Study Says Male Chromosome Sticking Around - Yahoo! News
NEW YORK - The human Y chromosome — the DNA chunk that makes a man a man — has lost so many genes over evolutionary time that some scientists have suspected it might disappear in 10 million years. But a new study says it'll stick around.
Researchers found no sign of gene loss over the past 6 million years, suggesting the chromosome is "doing a pretty good job of maintaining itself," said researcher David Page of the Whitehead Institute for Biomedical Research in Cambridge, Mass.
That agrees with prior mathematical calculations that suggested the rate of gene loss would slow as the chromosome evolved, Page and study co-authors note in Thursday's issue of the journal Nature.
Researchers compared the human and chimpanzee versions of this region. Humans and chimps have been evolving separately for about 6 million years, so scientists reasoned that the comparisons would reveal genes that have become disabled in one species or the other during that time.
They found five such genes on the chimp chromosome but none on the human chromosome, an imbalance Page called surprising.

■ ■ ■ ■

▶ Problems to solve:
1/ Write out the part of the Y chromosome article above, starting at "Researchers compared the" and ending at "Page called surprising.".
2/ Extend the Y chromosome article beyond its final sentence.

▶ Record set:
■ ■ ■ ■

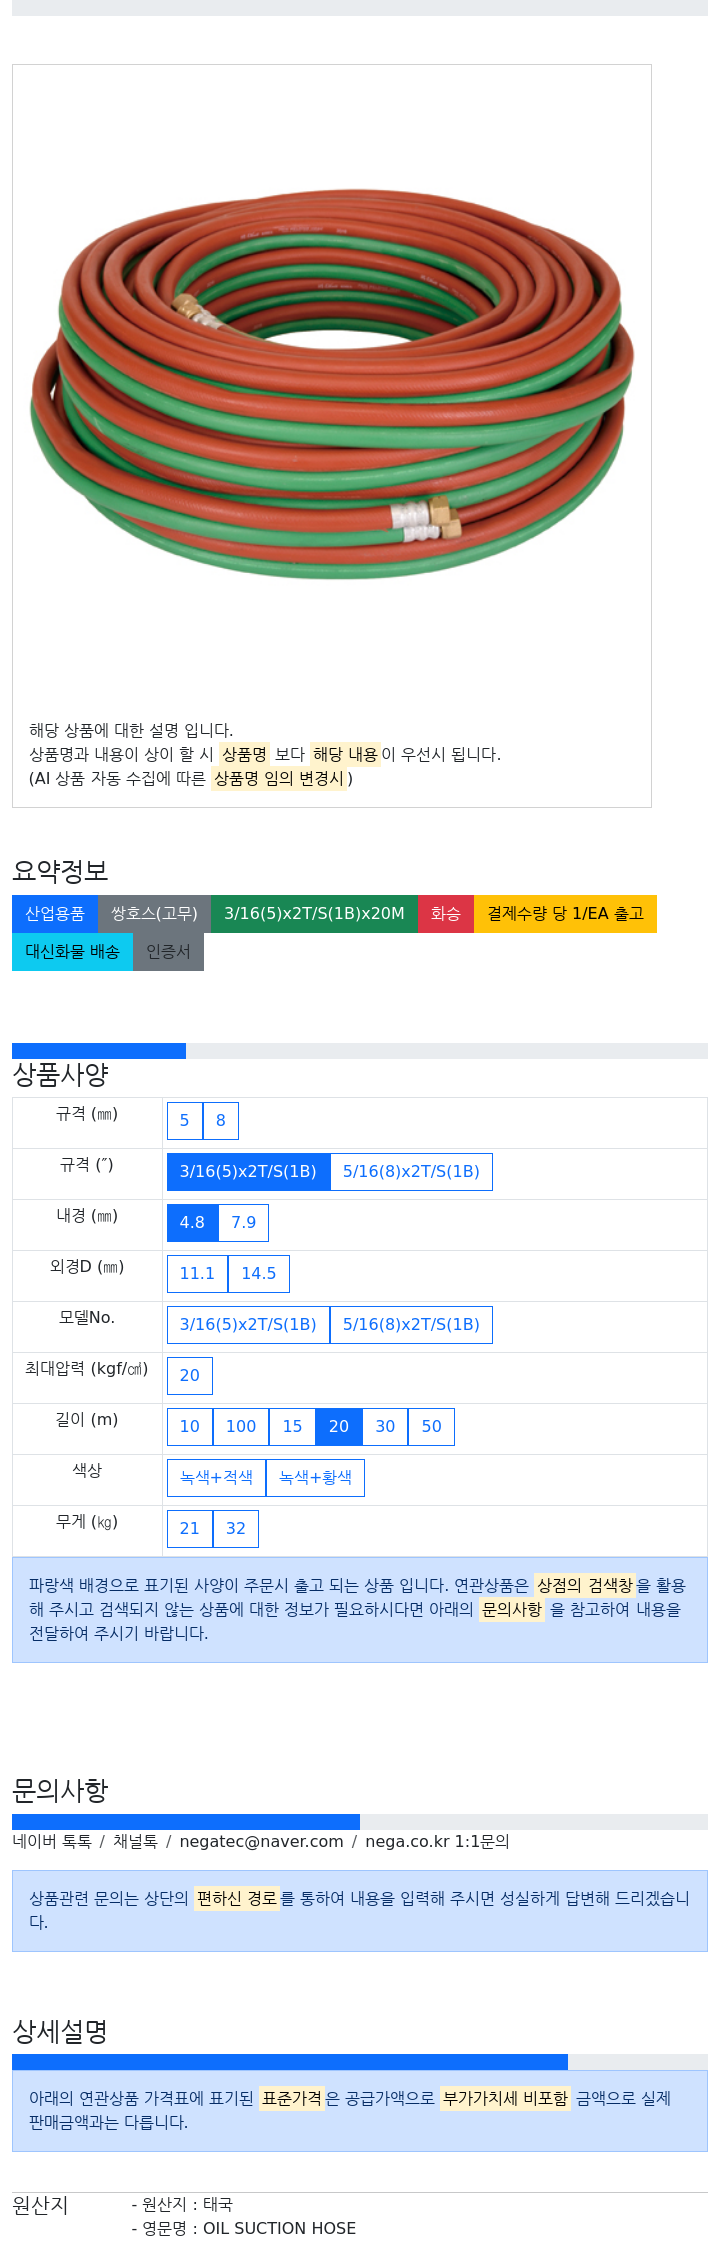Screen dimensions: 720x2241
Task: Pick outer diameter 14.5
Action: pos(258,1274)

■ ■ ■ ■

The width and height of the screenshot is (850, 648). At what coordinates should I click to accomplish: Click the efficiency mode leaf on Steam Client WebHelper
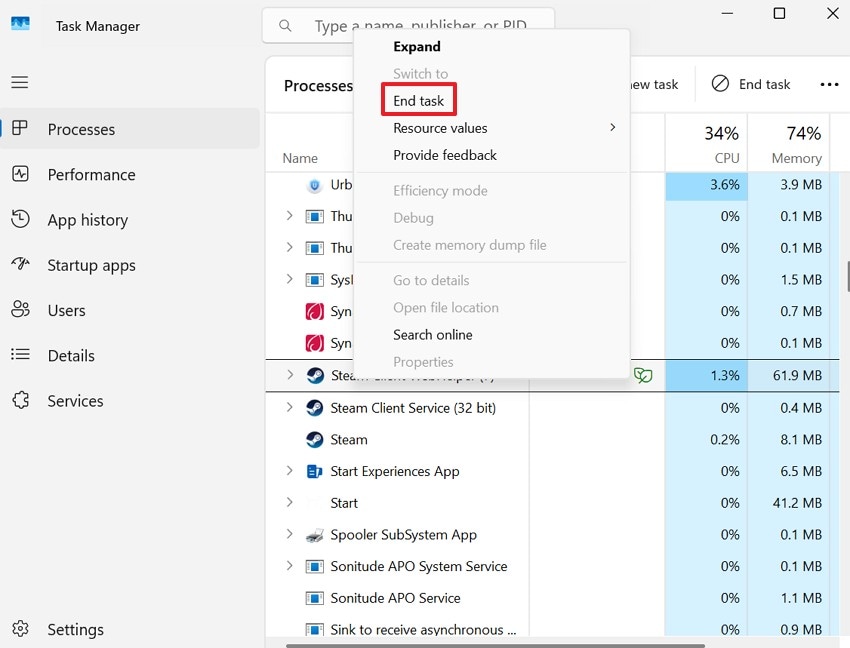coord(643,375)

■ ■ ■ ■

▶ Answers to the tasks:
1/
Researchers compared the human and chimpanzee versions of this region. Humans and chimps have been evolving separately for about 6 million years, so scientists reasoned that the comparisons would reveal genes that have become disabled in one species or the other during that time.
They found five such genes on the chimp chromosome but none on the human chromosome, an imbalance Page called surprising.

2/
"It looks like there has been little if any gene loss in our own species lineage in the last 6 million years," Page said.
Advocates of Intelligent Design, however, dismissed the biologists remarks concerning the evolution of anything, and were particularly disturbed by the mention of chimps.
When asked to provide their own explanation as to the apparent deterioration of genes in the Y chromosome, they submitted the following to various newswire services:
"Thousands of years ago it was dark. An invisible man who lives in the sky wanted light and made it so. Eventually he got lonely and started making people. One day he wanted to make a girl so he took a rib from a man. This could have damaged the male parts."